Research published in the Journal of Cancer Survivorship (Baguley et al., 2023) found that cancer patients and carers alike reported feeling unsupported and isolated, particularly after active treatment ended. The need for connection, community, and a space to process the experience does not disappear when treatment finishes — for the patient or for the people who walked alongside them.
What cancer carer support looks like on the Sunshine Coast
Support for carers does not have to mean formal counselling or clinical intervention — though those things have their place. Sometimes what helps most is simply being in a room with people who understand, or finding a practice that gives you somewhere to put down the weight you have been carrying.
At CanSurvive Australia, our doors are open to carers as well as those living with cancer. You do not need to be the patient to belong here.
Monthly support group
Our monthly support group meets at Kon-Tiki Business Centre in Maroochydore and is open to anyone affected by cancer — patients, survivors, and carers. There is no agenda and no pressure. It is simply a space to connect with others who genuinely understand, in a warm and welcoming environment.

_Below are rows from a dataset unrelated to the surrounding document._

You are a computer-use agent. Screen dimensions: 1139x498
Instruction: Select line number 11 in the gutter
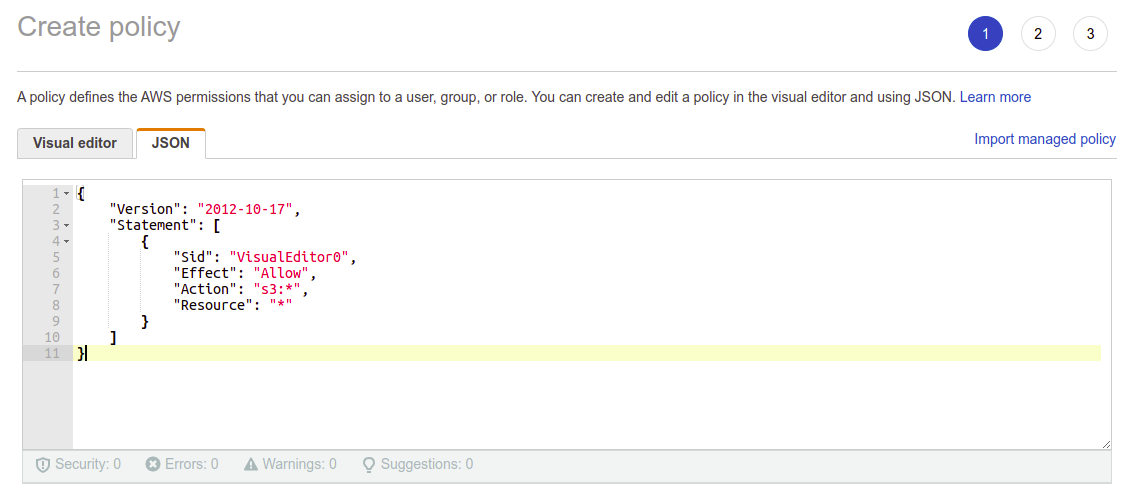[x=53, y=353]
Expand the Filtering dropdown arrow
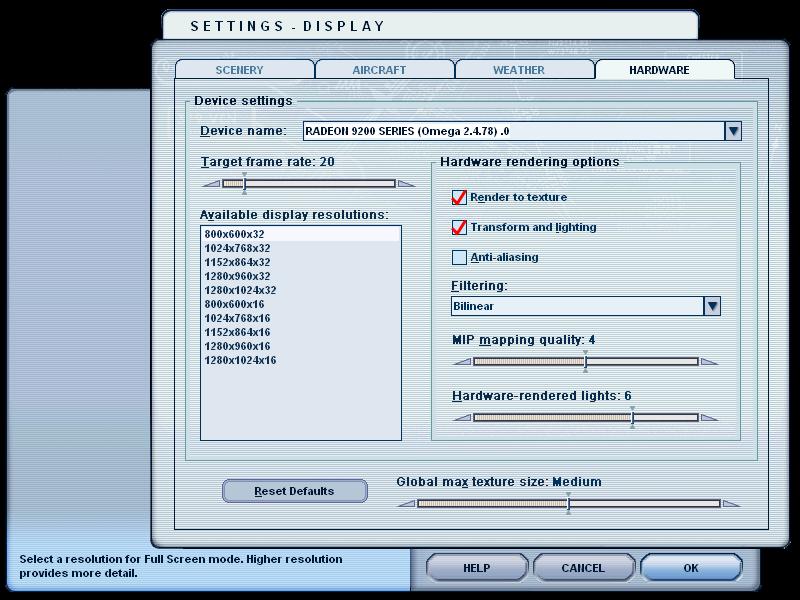The image size is (800, 600). coord(712,306)

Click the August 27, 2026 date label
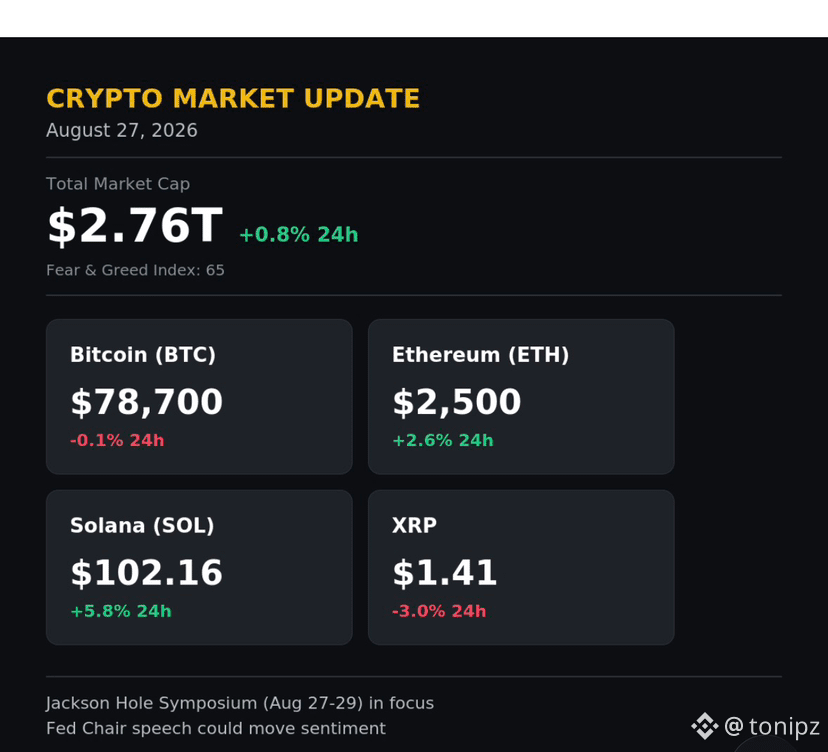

For many carers, finding a space where they are seen as a person — not just as a support mechanism — makes a significant difference.
Sound healing
Sound healing is a gentle, non-invasive complementary therapy that uses therapeutic sound to support relaxation, reduce anxiety, and promote a sense of wellbeing. A 2025 study published in Palliative Medicine Reports (Shimotsuura et al.) found that natural sound therapy reduced anxiety, tiredness, and breathlessness, and improved sleep satisfaction in cancer patients. The same principles apply to those supporting them.
For carers carrying significant stress and exhaustion, sound healing offers a rare opportunity to simply stop, be still, and let the nervous system rest.
Energy healing
Energy healing is another carefully selected complementary therapy available at CanSurvive. Like sound healing, it works with the body’s natural capacity for rest and restoration — supporting emotional as well as physical wellbeing. Many carers who access energy healing describe it as one of the few times in their week when they are not thinking about anyone else’s needs.
These are not replacements for medical care or professional psychological support. They are complementary — designed to work alongside whatever else you may be receiving, and to give you something that is just for you.
You are welcome here
If you are caring for someone with cancer on the Sunshine Coast, you are part of the CanSurvive community too.
You are allowed to grieve. You are allowed to be exhausted. You are allowed to feel all of it — the love, the fear, the frustration, the moments of unexpected beauty in the middle of something very hard — and still reach out for support.
Caring for yourself is not selfish. It is not a betrayal of the person you are caring for. It is the only way you can continue to show up for them, and for yourself, over the long journey ahead.
We are here. And we are glad you found us. 💚
Sources:
Australian Institute of Health and Welfare. (2025). Informal Carers. Retrieved from https://www.aihw.gov.au/reports/australias-welfare/informal-carers
Mylek, M. and Schirmer, J. (2024). Carer Wellbeing Survey 2024 Report. University of Canberra for Carers Australia.
Baguley, B.J. et al. (2023). Access to nutrition services and information after active cancer treatment: a mixed methods study. Journal of Cancer Survivorship, 18(1), 176–185.
Shimotsuura, Y. et al. (2025). Effects of high-resolution natural sound with inaudible high-frequency components on healing, symptoms, and sleep satisfaction in terminally ill cancer patients. Palliative Medicine Reports, 6(1), 53–60.
📌 This content is for educational purposes only and is not a substitute for medical advice. Please consult your healthcare team for guidance specific to your situation.